Maybe I'm missing the point by trying to clarify or formulate for myself, or justify before others, a set of beliefs that might refer more or less accurately to a respectable concept, but nonetheless one that is deeply buried within and maybe not highly representative of the whole of reality, and likely heavily intertwined with other concepts that exist at different levels of reality, without whose consideration an analysis is not practical, much like the opinions of voters with good, or at least self-interested, intentions, who rarely understand the placement, causes, or effects, relative to total economic reality, of the economic issues they claim to be interested in or the proposed solutions they swallow, usually one among approximately 2 available concepts pre-packaged for them, like alcoholics swallow a drink not because it's their favorite, but because it's available.

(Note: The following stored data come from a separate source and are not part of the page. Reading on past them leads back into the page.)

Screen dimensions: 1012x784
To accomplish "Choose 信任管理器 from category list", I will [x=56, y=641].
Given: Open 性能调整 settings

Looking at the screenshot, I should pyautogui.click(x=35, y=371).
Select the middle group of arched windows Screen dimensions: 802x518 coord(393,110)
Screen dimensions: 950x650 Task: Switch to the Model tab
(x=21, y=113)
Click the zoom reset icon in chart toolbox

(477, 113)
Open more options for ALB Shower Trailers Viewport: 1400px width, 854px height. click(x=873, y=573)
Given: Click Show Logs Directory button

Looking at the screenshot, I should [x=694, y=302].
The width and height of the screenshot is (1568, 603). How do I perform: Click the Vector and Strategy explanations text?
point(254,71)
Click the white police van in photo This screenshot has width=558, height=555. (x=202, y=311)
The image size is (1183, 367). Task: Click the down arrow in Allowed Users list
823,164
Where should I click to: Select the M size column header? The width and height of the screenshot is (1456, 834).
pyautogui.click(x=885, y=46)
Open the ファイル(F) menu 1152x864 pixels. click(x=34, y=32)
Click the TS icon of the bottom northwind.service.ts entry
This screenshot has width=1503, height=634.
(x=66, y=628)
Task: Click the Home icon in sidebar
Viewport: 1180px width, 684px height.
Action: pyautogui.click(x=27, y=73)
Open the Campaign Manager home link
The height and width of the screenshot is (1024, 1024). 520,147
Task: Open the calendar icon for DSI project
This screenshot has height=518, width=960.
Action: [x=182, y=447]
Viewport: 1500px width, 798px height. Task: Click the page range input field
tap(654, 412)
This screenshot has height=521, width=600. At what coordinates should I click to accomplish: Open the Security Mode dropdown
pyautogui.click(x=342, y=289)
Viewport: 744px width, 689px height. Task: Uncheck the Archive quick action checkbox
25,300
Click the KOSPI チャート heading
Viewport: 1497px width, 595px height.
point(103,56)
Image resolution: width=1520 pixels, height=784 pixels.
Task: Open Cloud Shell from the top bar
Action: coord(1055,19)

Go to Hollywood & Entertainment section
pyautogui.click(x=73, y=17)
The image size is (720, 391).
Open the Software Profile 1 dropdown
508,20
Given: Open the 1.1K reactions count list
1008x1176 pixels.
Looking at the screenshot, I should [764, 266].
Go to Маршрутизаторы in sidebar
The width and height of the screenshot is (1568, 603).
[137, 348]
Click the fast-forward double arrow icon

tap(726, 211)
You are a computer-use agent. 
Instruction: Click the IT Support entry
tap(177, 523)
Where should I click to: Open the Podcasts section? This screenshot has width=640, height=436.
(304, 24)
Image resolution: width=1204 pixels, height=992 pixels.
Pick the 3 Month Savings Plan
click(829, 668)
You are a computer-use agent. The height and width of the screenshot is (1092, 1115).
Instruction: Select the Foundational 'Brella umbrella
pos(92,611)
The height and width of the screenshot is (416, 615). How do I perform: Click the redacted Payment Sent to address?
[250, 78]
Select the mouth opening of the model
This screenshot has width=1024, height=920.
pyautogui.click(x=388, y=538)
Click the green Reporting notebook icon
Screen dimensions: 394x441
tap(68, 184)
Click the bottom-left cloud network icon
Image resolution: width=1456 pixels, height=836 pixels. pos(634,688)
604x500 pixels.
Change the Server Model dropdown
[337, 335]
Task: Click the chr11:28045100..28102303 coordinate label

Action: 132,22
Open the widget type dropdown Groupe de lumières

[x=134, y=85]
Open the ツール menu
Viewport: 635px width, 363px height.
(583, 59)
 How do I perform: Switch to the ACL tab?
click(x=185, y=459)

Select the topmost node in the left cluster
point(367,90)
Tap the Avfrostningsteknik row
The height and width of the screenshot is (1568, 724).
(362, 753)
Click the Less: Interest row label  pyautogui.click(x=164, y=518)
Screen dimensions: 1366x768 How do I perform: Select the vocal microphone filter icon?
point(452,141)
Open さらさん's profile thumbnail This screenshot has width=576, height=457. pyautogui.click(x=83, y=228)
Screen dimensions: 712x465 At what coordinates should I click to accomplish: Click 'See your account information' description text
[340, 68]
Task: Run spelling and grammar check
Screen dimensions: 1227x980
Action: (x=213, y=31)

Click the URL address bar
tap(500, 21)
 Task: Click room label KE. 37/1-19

As an example of a less intertwined and maybe more general reality, last year I read an article about an artist in Omaha who makes gigantic ceramic artworks. Apparently they’re so big that he has to travel quite a distance to find facilities sufficient for making them. In what seemed to be unplanned musing, he made a comment that justifies making oversized (and he forgot to add extremely expensive) art, saying something to the effect that it is his best bet for recognition not only now, but after he’s dead and gone. He’s got something there. That’s one of the main reasons we make art; we see it as our contribution to human memory. Maybe I spend too much time thinking of the art world as a refereed game where, due to fairness, physical reality (I mean physical in its maximum all-encompassing sense) should be held back so that everyone has the same chance to make what they ‘could make in theory’, if they had the means. Actually, that’s not how it is, and maybe not how it should be. Why should art’s progression be interfered with? It’s a natural process, it involves the real, physical, and whole world, including means and lack of means. The world will see results more quickly if those people who can will continue to make what they want when they want to (unlike the beginning of this post, this section concerning fairness/equality vs. reality is completely disregarding the factor of quality).
All that being said, and although the following analogy is far from being a parallel or parsimonious comparison of concepts, the latter of which also contains a gravity possibly out of place here, which I don’t intend to, nor do I consider the following to make light of, the concept with which I began this post inevitably reminds me of a criticism (by?) of a comment made by Tom Friedman in his “feel good about America” book (title?) published shortly after Sept. 11, where he compared our freedom and well-being to that of a typical Al Qaeda member with the note that, while the latter is somewhere living in a cave, he, for example, as a representative of the former group, recently hopped on a train in DC to go to New York for the afternoon, had lunch with his daughter, took in a [play?] (something like that, I don’t remember the details, and don’t care to look them up). And the critical reply was something to the effect that the average state of living conditions in the world is probably better represented by those living in caves than by Friedman’s ‘ordinary everyday’ lunch-trip from DC to NY. In the sphere of politics, the phrase “out of touch” has become a buzz phrase, and for good reason, but I think it deserves recognition well beyond the limits of the political world.